» **Work to complete**:
(1) Render the sentence "I’ve been really busy with a few pieces of contract work over the Summer." from the Jetboard Joust devlog into German.
(2) Transcribe the passage of the Jetboard Joust devlog starting at "I know – it’s" and ending at "implementing alternate palettes.".

Monthly Archives: October 2018

Jetboard Joust Devlog #90 – Colour Coding

I know – it’s been a while! I didn’t call, I didn’t write etc etc.

I’ve been really busy with a few pieces of contract work over the Summer. Really glad to have had that as funds have been dwindling somewhat – and once that was over I decided to have some time off (something I rarely do unless I’m actually going away).

Anyway, back on it and decided to (not) ease myself in gently with a fairly mammoth task that’s been on my list for some time now – that of implementing alternate palettes.

I wanted to have ‘proper’ alternate palettes (not just throw some kind of tint over everything) and there seemed to be two ways I could have gone about this. 1) I could implement a shader to swap colours at runtime, drawing to an offscreen buffer and using that as the source for my sprites rather than the original, or 2) I could mess with the palette data in the 8bit PNGs as they’re loaded and re-instantiate the source images from the byte data each time the palette has changed.

» **Excerpted records**:
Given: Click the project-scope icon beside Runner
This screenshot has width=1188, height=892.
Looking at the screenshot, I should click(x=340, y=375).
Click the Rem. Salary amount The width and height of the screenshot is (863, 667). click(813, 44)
--
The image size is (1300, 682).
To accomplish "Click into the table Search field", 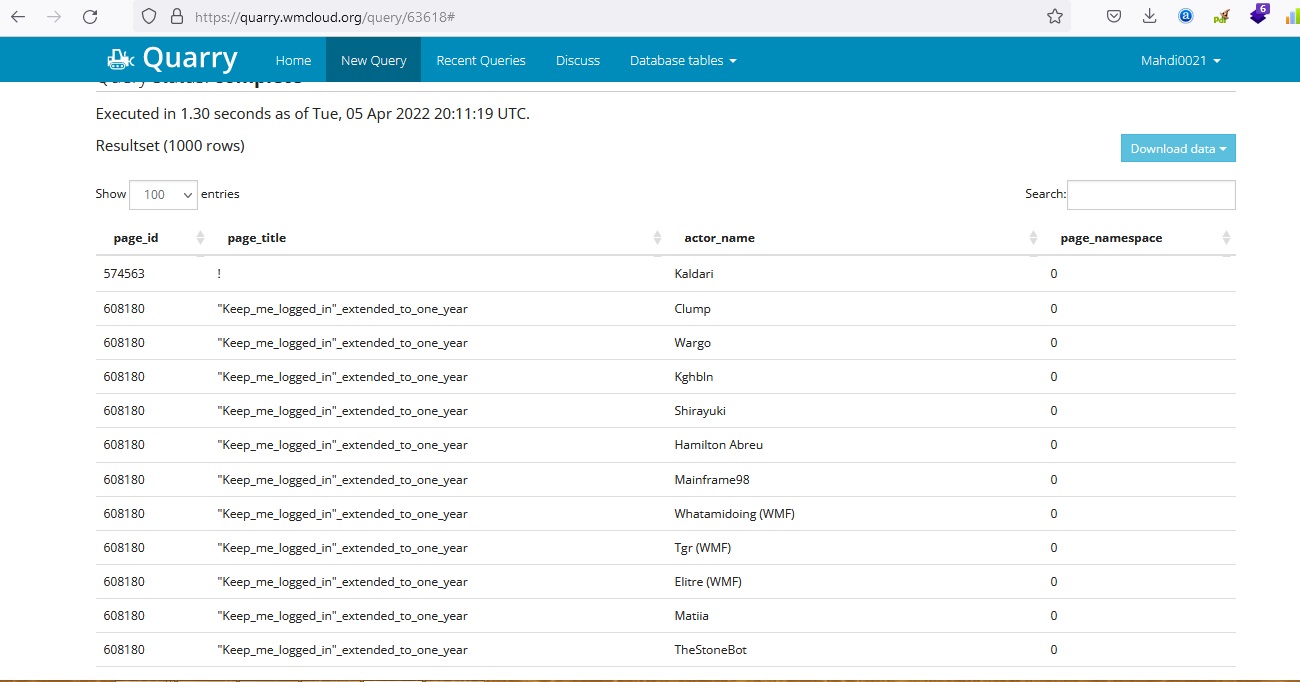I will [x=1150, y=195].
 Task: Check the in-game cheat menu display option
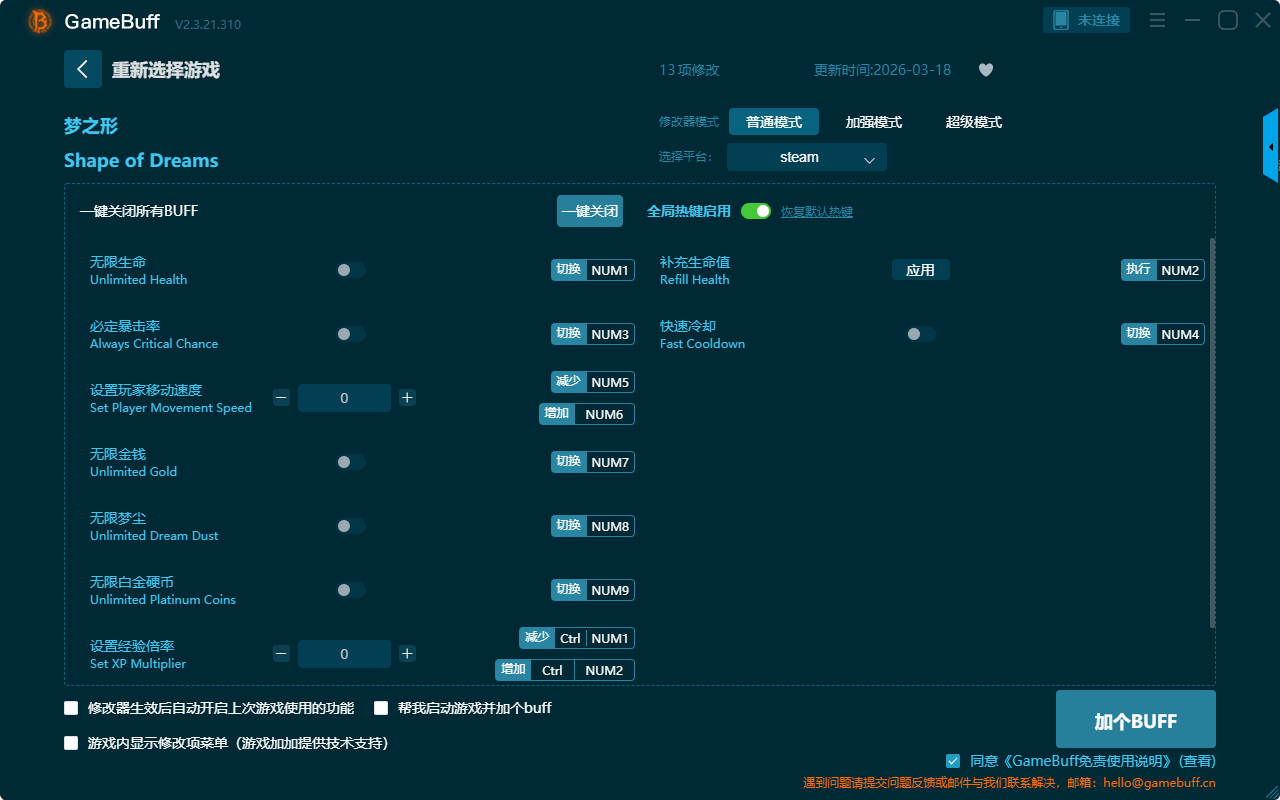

» **Results in order**:
(1) Ich war im Sommer mit ein paar Auftragsarbeiten sehr beschäftigt.

(2)
I know – it’s been a while! I didn’t call, I didn’t write etc etc.

I’ve been really busy with a few pieces of contract work over the Summer. Really glad to have had that as funds have been dwindling somewhat – and once that was over I decided to have some time off (something I rarely do unless I’m actually going away).

Anyway, back on it and decided to (not) ease myself in gently with a fairly mammoth task that’s been on my list for some time now – that of implementing alternate palettes.